For many years, the central nervous system (CNS) was considered as an immunologically privileged organ, 1 excluded from blood-derived immune mediators and immune cells. In fact, many molecules required for the adaptive immune responses appear to be completely absent in the CNS. Expression of major histo-compatibility complex (MHC) molecules, as a prerequisite for antigen-presentation, is low or undetectable on resident cells of the nervous tissue. Meanwhile, our view about brain immunity has substantially expanded and it is now clear that the immunoprivileged status of the CNS is conditional. In the healthy organism, immune responses in the CNS are kept to a minimum. However, immune cells do not ignore the CNS. Activated T lymphocytes are capable of passing the blood-brain barrier and to invading the nervous tissue. Especially under pathological conditions, the non-immune-responsive CNS tissue turns into an inflammatory milieu, which allows bi-directional communication between resident CNS and invaded immune cells.
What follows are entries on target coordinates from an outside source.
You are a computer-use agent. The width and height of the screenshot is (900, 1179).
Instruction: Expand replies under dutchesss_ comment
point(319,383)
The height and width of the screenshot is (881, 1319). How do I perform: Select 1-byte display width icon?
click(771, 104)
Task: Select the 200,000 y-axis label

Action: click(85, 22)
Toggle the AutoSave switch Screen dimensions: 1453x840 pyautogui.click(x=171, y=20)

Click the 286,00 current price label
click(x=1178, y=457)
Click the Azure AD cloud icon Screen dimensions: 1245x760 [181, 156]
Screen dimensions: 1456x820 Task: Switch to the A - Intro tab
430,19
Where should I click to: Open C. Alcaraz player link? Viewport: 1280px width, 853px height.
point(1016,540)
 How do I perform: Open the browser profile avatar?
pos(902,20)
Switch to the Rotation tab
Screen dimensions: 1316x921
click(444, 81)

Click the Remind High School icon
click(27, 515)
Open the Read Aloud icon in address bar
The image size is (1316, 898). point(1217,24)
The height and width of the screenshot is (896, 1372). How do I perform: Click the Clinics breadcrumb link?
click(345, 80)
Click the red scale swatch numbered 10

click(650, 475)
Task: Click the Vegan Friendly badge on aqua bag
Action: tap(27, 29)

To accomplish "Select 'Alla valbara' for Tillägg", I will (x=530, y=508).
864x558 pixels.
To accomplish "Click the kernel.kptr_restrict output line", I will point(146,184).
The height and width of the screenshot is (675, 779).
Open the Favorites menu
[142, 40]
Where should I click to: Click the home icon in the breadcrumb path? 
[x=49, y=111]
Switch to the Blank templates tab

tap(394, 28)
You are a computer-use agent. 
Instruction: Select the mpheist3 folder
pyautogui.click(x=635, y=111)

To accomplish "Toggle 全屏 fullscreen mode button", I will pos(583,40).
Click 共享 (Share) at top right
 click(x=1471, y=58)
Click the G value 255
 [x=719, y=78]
Induction of brain immunity holds true for a huge variety of neurological diseases. Examples are disorders as diverse as CNS infections, autoimmune disease, traumatic CNS injury 2 and neurodegenerative diseases such as Alzheimer’s disease or Parkinson’s disease. 3 All these disorders share common features of immune-system induction, upregulation of MHC molecules in the pathologically changed tissue, local production of pro-inflammatory cytokines and invasion of inflammatory cells. Therefore, under these pathological conditions antigens might be presented via MHC molecules to invading T lymphocytes.